Page added on June 10, 2012
The price of crude oil has been shown to have significant impact on the global economy, and in the current somewhat fragile state of the various parts of that economy the current lower prices help. Yet Stuart Staniford has commented that, given the Saudi need for income to hold off “Arab Spring” dissatisfaction, they are unlikely to let prices fall too far, before cutting production, since even a 10% reduction in output could raise prices 20%, thereby resolving their future income concerns. This well reflects the role of the Texas Railroad Commission back when it controlled US production in order to sustain an acceptable price for oil. But that role collapsed when overall US production was no longer able to spring to the rescue when demand rose, and US production could not, passing the control over prices to OPEC and more particularly the Kingdom of Saudi Arabia (KSA) who could, and have shown a willingness to, control output to ensure that it proximately followed demand and has kept prices within an acceptable range, for them. Their recent increase in production to offset possible Iranian sanctions, however, is likely to be transient, since – apart from annoying Iran, it has also driven prices below that benchmark.
It is relatively easy to return to a more acceptable price by curtailing production, and as Stuart noted, this can increase KSA revenue at a time of falling global demand. However, in the opposing case, where the global economy requires a “reasonable” price for oil, and will require them to increase production on a sustained basis, as they have done, transiently, to the limits of demand growth in the past year, that ability may be limited and of a shorter duration. It also occurs at a time that the internal use of crude is limiting the amount that the KSA can export. But while there is considerable discussion about this situation, there has been some increase in natural gas liquid production that is also important, and thus a main point of this post.
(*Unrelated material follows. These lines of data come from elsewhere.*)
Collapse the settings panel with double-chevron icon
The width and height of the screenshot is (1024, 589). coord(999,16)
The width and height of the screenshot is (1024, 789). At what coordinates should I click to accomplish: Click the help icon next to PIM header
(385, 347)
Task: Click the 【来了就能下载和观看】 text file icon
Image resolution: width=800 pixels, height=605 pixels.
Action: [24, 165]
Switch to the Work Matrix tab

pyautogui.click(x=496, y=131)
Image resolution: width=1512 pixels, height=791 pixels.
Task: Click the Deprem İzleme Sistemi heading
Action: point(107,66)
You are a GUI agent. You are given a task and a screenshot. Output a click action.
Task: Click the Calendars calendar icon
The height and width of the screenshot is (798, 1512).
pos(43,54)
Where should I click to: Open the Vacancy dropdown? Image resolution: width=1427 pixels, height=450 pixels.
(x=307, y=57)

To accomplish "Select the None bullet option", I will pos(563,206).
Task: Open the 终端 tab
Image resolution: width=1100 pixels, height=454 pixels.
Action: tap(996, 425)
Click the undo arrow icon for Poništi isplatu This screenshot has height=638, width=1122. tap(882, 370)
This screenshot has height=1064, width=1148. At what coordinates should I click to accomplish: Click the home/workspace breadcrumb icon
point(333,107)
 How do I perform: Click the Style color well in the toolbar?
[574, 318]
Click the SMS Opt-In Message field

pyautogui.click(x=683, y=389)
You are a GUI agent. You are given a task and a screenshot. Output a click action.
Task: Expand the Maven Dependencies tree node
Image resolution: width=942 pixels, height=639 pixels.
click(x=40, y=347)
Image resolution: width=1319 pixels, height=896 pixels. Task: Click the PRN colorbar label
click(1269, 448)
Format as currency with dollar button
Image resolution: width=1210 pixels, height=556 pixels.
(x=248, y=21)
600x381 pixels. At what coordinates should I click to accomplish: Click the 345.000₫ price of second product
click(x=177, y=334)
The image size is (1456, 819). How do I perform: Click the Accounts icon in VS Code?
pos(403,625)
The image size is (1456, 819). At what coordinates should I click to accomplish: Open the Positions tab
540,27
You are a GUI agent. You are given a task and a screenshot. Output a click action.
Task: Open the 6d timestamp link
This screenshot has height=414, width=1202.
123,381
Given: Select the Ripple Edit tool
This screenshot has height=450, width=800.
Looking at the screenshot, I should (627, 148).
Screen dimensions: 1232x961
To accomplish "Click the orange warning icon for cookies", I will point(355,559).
The increased production at Shaybah, however, also helps identify an additional source of increased production, since it is also increasing natural gas production to 2.4 bcf/day, with a concomitant production of 264 kbd of NGL. The increase in overall production of NGL from OPEC has, for some time, provided a significant volume of additional fuel. By the last quarter of 2011 OPEC as a whole was producing 5.42 mbd of NGL and NCF (non-conventional fuel), (up from 3.89 mbd in 2006)
Rune has written about NGL production here and here with the relative importance of this supply perhaps best illustrated with this graph from the latter post.

There is also the development of the Karan field that will, with the other programs in development, collectively raise KSA natural gas production to 15.5 bcf/day from the 10.2 bcf/d it was achieving in 2010. Unfortunately the high sulfur content of the gas to be fed to Wasit is causing some problems and that project completion may now be delayed until 2015, though the problem (of sulfur freezing in the lines) is not yet solved.
Saudi production of NGL’s has steadily grown over the years.

It should be also be noted that, following the drop in consumption caused by the recession, the United States has increased the amount of crude that it is importing from KSA over the last couple of years.


The Saudi market for NGL lies largely in Asia, with an export terminal at Yanbu. The terminal is connected to Abqaiq through a 1,170 km pipeline, and can handle exports of up to 2 mbd of NGL.
2 Comments on "Tech Talk – Saudi Arabia and Natural Gas Liquids"
BillT on Mon, 11th Jun 2012 2:37 am
Lots of chickens being counted here, and the eggs haven’t even been laid. lol
SOS on Tue, 12th Jun 2012 12:54 am
The indicated production areas in the USA are too small. The area in North Dakota is both gas and oil. Every county except one in North Dakota has proven commercial (economic to recover) reserves of natural gas.